Dhaka,  Sun,  24 September 2017
Published : 17 Aug 2017, 00:45:25

Trade deficit widens 46 per cent, current account in red

Trade deficit widens 46 per cent, current account in red
Asjadul Kibria

Bangladesh's merchandise trade deficit with the rest of the world widened 46.62 per cent in the past fiscal, leaving its current-account balance in the red.

Bangladesh Bank released Wednesday an update on the country's balance of payments (BoP) which revealed such state of this macroeconomic indicator.

It showed that the trade deficit hit $9.47 billion in FY17 in a climb from $6.46 billion in FY16.

Slower growth in export earnings, around 1.73 per cent, alongside greater growth of 9.0 per cent in import payments increased the trade imbalance.

The central bank statistics further showed that deficit in services trade also gaped, amounting to $3.28 billion, in the past fiscal year from $2.70 billion in FY16.

As such, the annual balance of payments (BoP) showed the current-account balance in red in FY17 after four years.

Country's current account incurred a deficit of $1.48 billion in the past fiscal, which had a record surplus of $4.26 billion in FY16, as per latest estimation.

The last time Bangladesh experienced current-account deficit was in FY12 when it counted a $447 million negative balance.

Negative current account generally means that the country is paying or spending more on the external front than its earning from the external economic activities.

The deficit in current-account balance also reduced the huge surplus in the overall balance of payments to $3.16 billion in FY17 as against $5.03 billion in the previous fiscal.

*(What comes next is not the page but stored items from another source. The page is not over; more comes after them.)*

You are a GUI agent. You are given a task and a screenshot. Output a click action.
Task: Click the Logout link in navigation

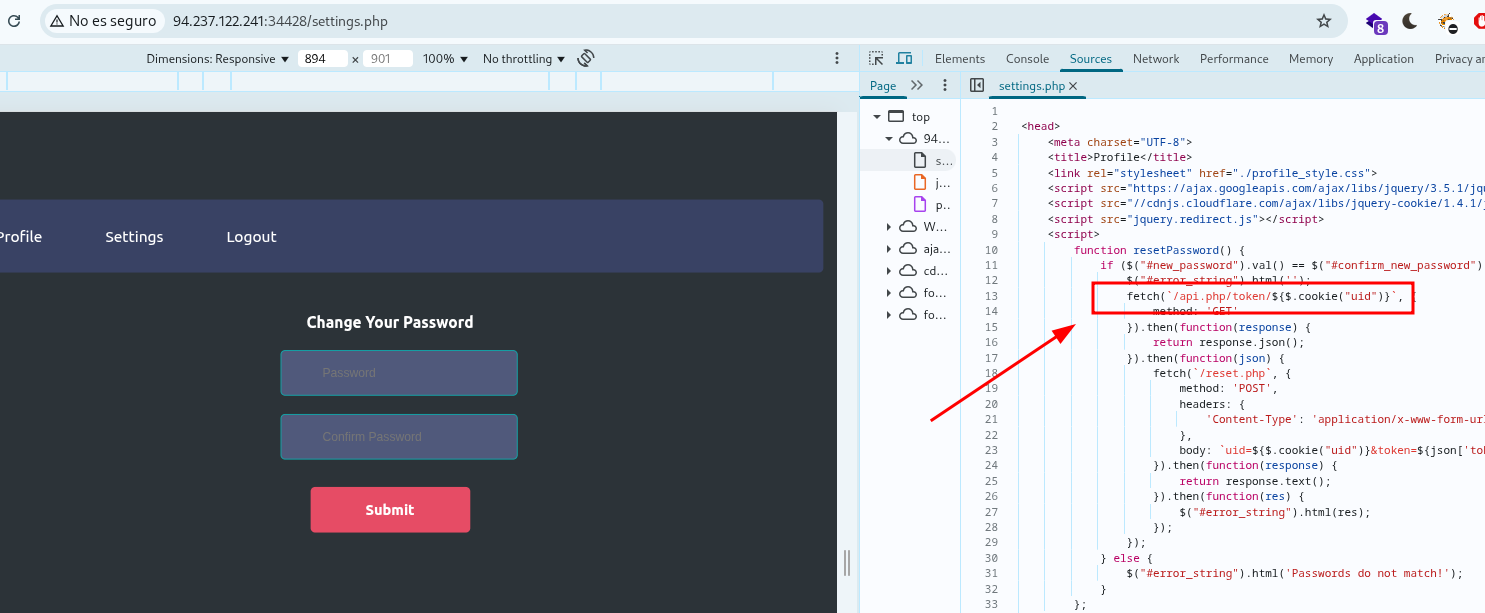pyautogui.click(x=251, y=237)
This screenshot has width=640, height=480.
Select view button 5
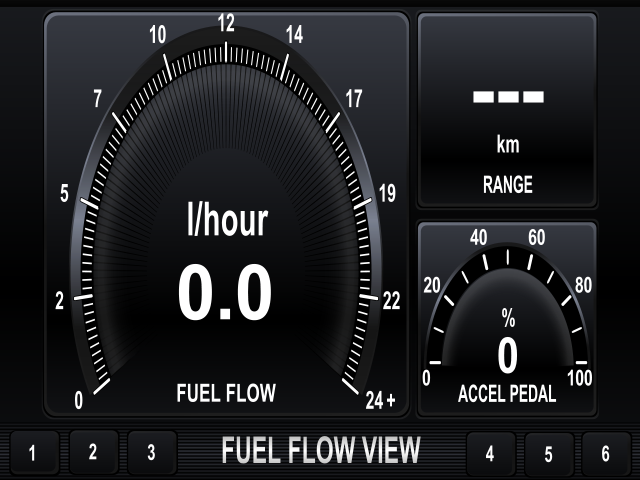coord(549,453)
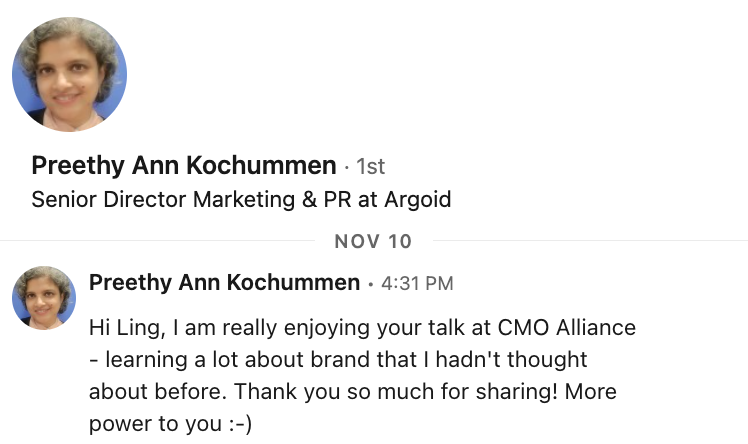Click the word "Argoid" in the headline
Image resolution: width=748 pixels, height=444 pixels.
422,199
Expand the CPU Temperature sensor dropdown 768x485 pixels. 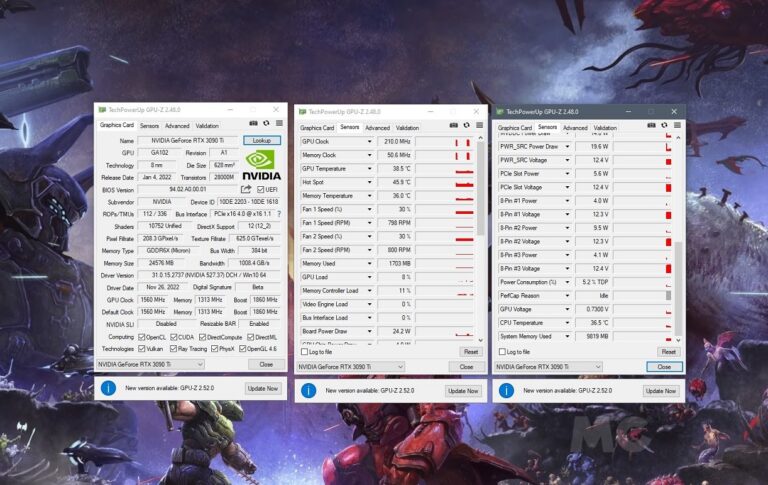(568, 323)
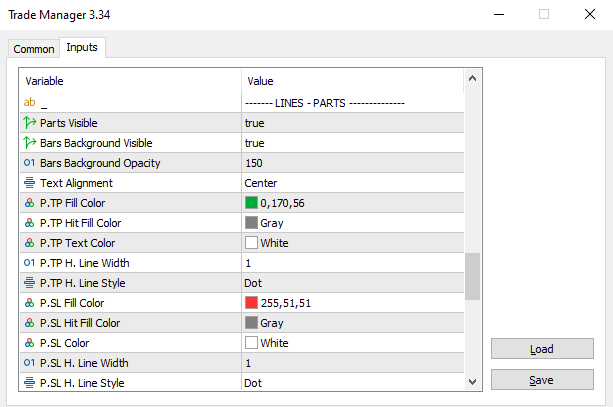Click the Text Alignment enum icon

(30, 183)
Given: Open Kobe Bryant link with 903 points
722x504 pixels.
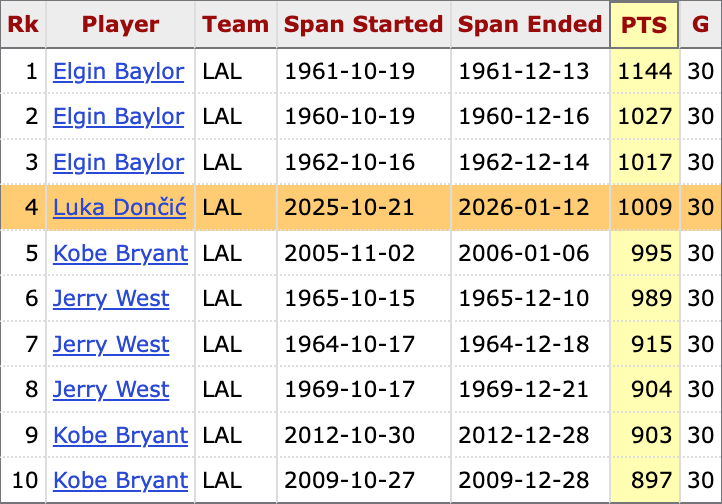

Dr Mirza Azizul Islam, former adviser of the caretaker government, finds the overall balance-of-payments situation not so alarming.

"With higher import and lower export, trade gap surged while drastic fall in remittance contributed to turning the current account negative," he explained.

"But our foreign-exchange reserves are still good and able to finance around eight months' import bills of goods and services," he added.

The economist, however, cautioned that if the rising trend in trade- and current-account deficit continued, then it could create additional pressure in the near future.

"These deficits mean that we are financing the gap through borrowing," he said. "Higher external borrowing will create additional liabilities in future."

The central bank data also showed that financial-account balance posted a record surplus of $4.17 billion in the past fiscal year, which was only $944 million in FY16.

Higher inflow of Foreign Direct Investment (FDI) along with a surge in medium- and long-term loans contributed to maintaining a healthy balance of the financial account.

Surplus in capital account, however, dropped to $314 million in the past fiscal year from $464 million in FY16.

According to the International Monetary Fund (IMF)-designed manual, BoP consists of three accounts: current, capital, and financial.  

When contacted, Dr Md Akhtaruzzaman, economic adviser of the central bank, told FE that current account deficit was below one per cent of the country's Gross Domestic Product (GDP) and that there was no need to worry.

He attributed the deficit to robust growth in import, slowdown in export and big decline in the remittance.

"But decline in remittance is a global phenomena," he added. "Nevertheless, we have to enhance our effort to increase its inflow."